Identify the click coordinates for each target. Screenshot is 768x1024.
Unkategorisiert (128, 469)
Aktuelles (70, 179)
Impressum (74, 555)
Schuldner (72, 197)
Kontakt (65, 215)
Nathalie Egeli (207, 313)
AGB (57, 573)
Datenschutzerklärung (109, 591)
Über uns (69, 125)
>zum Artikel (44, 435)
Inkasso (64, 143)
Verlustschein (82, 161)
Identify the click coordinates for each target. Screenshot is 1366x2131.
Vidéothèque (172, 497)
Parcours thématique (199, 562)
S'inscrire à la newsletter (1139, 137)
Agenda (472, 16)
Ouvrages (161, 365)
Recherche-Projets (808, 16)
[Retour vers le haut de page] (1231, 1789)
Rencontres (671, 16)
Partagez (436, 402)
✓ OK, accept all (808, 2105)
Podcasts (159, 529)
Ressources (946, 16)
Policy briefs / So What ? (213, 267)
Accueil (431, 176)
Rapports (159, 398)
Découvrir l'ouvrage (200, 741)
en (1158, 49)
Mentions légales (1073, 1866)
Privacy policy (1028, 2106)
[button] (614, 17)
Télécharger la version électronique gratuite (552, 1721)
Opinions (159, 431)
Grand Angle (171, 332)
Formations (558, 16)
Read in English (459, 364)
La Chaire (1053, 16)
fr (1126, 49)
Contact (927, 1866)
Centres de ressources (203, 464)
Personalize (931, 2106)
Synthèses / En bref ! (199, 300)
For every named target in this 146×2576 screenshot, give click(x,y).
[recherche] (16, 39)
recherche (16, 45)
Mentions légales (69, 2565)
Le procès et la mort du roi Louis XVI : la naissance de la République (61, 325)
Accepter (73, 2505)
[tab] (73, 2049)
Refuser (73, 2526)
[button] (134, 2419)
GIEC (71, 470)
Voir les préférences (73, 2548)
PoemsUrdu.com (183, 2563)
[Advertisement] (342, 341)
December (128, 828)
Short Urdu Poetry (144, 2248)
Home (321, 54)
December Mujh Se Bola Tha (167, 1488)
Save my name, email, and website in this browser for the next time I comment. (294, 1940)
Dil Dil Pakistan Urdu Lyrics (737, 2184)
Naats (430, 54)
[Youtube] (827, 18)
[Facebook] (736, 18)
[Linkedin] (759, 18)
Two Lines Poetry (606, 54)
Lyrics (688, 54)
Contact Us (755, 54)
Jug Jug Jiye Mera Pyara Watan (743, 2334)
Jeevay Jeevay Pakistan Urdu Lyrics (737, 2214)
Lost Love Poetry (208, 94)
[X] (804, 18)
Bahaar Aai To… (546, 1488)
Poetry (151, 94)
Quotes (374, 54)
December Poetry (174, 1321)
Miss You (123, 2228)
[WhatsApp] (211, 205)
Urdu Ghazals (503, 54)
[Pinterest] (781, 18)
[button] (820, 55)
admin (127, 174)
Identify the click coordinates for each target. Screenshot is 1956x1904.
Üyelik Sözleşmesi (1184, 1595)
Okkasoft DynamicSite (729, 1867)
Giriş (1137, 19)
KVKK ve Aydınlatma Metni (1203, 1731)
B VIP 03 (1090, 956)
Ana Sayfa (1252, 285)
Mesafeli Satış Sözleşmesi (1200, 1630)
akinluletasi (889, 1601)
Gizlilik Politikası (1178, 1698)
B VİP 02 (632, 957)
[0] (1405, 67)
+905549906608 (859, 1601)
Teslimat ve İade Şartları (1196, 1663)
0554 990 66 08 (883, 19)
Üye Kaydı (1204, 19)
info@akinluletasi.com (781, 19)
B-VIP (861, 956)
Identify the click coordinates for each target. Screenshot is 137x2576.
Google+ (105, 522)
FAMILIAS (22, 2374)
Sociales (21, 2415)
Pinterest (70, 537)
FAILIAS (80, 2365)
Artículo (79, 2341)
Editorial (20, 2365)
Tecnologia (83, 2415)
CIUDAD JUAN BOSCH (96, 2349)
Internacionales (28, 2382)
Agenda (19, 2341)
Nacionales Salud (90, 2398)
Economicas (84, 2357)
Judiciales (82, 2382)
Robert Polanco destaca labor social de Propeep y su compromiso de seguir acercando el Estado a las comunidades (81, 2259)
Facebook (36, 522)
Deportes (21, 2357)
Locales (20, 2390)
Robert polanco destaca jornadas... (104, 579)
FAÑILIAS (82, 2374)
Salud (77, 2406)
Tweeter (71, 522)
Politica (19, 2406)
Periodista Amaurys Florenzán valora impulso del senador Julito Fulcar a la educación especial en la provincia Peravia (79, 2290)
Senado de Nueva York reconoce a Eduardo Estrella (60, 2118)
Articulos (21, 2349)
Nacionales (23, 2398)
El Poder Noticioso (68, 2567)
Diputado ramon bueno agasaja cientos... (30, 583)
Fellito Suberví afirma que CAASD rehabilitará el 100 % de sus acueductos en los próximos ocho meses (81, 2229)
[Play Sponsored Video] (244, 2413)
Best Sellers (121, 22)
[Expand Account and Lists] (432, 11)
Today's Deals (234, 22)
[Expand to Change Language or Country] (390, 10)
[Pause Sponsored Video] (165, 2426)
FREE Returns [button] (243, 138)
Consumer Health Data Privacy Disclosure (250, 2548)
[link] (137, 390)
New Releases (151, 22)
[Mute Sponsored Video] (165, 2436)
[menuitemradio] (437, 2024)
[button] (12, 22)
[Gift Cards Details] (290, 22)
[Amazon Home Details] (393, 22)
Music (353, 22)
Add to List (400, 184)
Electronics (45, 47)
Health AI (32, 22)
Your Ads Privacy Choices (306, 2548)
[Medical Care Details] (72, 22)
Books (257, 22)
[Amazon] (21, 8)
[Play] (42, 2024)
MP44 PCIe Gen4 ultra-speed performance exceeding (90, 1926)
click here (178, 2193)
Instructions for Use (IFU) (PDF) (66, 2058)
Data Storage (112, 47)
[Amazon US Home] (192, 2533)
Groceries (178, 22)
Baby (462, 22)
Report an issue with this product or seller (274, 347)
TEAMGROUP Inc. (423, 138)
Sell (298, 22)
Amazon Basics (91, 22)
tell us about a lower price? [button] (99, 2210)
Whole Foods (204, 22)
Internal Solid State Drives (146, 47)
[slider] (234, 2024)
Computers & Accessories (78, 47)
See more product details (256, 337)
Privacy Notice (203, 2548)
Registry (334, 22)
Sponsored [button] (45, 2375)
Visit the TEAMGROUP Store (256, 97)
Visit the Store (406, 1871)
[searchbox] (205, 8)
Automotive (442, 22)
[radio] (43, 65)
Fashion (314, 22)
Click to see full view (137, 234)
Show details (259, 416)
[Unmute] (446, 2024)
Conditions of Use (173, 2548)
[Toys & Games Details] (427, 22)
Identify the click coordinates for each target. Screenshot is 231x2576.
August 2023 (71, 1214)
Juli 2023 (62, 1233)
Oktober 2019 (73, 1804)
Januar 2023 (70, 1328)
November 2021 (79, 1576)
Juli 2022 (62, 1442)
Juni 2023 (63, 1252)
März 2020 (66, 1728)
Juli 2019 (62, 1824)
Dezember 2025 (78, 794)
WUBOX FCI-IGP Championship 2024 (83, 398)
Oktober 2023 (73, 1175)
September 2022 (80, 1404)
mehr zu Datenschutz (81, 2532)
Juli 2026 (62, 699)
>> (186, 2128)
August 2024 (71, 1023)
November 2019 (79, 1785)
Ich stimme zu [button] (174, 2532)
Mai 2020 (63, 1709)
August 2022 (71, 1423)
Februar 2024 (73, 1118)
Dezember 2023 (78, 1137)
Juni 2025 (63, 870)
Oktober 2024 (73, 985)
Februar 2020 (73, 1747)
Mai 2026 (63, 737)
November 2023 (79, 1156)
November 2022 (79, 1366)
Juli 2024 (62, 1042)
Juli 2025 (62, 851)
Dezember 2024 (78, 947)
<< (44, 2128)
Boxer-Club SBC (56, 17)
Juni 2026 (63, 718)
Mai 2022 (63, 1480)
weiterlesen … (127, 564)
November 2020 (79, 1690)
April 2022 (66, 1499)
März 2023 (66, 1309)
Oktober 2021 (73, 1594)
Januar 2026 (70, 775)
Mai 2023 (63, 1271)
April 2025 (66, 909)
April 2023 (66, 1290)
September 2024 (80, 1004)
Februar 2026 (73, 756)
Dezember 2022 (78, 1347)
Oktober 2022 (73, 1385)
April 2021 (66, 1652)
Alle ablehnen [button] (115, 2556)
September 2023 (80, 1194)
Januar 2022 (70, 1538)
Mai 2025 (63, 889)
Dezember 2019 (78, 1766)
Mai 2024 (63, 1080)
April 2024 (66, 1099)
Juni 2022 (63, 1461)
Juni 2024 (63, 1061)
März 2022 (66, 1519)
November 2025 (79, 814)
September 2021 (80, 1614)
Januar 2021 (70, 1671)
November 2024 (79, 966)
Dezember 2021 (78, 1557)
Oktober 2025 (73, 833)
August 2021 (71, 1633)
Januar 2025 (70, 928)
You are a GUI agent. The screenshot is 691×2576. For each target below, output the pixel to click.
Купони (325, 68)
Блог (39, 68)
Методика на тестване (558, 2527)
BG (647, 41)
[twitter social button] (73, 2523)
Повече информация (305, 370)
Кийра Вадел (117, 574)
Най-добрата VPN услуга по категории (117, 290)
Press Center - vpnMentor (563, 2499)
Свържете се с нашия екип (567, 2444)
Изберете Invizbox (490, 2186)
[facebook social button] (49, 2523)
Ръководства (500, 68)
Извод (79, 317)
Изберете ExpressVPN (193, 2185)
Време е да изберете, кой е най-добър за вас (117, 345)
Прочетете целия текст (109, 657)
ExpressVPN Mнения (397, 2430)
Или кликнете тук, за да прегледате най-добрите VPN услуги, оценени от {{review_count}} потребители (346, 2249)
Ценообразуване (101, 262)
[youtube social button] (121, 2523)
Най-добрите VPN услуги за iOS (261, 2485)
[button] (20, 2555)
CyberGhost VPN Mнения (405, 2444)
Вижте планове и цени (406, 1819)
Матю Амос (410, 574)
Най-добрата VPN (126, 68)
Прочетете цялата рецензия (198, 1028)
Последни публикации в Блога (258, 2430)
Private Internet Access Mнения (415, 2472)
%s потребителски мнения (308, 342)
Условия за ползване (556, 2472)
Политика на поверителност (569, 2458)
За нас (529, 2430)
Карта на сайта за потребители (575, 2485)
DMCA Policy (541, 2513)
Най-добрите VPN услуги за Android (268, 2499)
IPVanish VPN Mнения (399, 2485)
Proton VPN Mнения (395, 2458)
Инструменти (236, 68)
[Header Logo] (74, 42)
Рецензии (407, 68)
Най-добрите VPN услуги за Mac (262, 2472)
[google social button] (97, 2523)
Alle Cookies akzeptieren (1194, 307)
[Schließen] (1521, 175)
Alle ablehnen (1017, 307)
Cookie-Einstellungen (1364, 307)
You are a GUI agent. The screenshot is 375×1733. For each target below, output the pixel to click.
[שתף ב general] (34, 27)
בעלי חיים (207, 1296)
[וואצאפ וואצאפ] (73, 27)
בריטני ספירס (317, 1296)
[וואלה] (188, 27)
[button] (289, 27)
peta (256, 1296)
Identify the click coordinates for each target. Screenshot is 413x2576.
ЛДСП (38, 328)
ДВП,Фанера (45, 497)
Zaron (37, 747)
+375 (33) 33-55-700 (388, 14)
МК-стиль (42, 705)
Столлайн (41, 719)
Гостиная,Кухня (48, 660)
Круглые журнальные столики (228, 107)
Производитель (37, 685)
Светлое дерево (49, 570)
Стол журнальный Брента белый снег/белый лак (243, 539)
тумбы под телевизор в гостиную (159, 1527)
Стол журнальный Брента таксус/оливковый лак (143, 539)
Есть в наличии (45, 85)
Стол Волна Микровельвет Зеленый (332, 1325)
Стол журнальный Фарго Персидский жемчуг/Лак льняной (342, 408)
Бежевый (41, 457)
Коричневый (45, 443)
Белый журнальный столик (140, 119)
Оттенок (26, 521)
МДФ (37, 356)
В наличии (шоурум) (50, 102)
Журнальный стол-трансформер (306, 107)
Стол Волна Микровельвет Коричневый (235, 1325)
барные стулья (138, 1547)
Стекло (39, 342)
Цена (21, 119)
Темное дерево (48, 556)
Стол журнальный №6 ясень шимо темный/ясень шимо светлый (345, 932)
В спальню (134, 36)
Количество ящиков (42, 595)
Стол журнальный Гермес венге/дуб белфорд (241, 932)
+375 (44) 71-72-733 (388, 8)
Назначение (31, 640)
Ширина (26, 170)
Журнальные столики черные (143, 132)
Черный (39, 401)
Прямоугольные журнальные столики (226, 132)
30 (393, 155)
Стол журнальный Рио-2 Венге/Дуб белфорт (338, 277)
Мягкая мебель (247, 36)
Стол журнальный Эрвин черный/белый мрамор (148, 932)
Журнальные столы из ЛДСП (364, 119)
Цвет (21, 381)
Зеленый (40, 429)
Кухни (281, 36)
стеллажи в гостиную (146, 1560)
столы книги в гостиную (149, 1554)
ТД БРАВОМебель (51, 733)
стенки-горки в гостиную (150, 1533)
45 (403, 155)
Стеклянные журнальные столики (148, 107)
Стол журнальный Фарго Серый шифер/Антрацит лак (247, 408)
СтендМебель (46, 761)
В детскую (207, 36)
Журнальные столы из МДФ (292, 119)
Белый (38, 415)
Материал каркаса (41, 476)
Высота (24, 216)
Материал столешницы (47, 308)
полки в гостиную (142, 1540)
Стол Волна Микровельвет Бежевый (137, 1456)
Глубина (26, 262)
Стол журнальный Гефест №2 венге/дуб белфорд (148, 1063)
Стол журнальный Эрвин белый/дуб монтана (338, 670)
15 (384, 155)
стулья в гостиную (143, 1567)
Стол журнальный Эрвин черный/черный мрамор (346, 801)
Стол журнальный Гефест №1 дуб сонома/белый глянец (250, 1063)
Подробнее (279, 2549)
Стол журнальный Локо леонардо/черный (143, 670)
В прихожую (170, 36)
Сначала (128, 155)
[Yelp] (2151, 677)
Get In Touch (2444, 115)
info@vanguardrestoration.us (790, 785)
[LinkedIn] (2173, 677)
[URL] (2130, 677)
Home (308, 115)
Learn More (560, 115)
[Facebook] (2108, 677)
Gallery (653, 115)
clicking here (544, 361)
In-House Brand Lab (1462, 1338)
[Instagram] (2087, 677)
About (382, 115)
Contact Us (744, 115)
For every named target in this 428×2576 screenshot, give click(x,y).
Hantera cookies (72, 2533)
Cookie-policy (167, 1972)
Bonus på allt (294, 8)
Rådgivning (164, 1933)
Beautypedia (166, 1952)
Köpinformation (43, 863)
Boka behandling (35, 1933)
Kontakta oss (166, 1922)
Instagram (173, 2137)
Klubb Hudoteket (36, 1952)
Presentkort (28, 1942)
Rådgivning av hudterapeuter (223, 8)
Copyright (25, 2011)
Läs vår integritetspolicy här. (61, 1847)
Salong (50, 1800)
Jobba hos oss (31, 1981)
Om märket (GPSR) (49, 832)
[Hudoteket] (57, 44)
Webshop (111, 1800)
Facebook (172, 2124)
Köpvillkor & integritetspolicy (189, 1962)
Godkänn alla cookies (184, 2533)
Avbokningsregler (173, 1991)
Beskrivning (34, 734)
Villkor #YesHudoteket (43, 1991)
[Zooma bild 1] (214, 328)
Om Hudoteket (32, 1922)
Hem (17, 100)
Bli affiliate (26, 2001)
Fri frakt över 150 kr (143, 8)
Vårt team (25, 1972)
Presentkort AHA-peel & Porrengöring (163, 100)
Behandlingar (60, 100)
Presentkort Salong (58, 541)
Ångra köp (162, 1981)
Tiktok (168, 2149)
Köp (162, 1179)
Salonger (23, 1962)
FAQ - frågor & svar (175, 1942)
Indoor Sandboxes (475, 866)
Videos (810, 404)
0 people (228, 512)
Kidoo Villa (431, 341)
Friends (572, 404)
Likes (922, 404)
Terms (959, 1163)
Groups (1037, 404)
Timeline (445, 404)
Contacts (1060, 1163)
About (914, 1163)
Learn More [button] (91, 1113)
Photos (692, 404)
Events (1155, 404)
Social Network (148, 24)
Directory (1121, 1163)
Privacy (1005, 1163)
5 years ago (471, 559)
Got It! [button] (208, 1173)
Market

What this task involves
Write out exactly the lines above between the line with "[Unmute] (446, 2024)" and the line with "September 2022 (80, 1404)", inclusive, and nothing beyond them.

Result for this task
[Unmute] (446, 2024)
Conditions of Use (173, 2548)
[Toys & Games Details] (427, 22)
Identify the click coordinates for each target. Screenshot is 231x2576.
August 2023 (71, 1214)
Juli 2023 (62, 1233)
Oktober 2019 (73, 1804)
Januar 2023 (70, 1328)
November 2021 (79, 1576)
Juli 2022 (62, 1442)
Juni 2023 (63, 1252)
März 2020 (66, 1728)
Juli 2019 (62, 1824)
Dezember 2025 (78, 794)
WUBOX FCI-IGP Championship 2024 (83, 398)
Oktober 2023 (73, 1175)
September 2022 (80, 1404)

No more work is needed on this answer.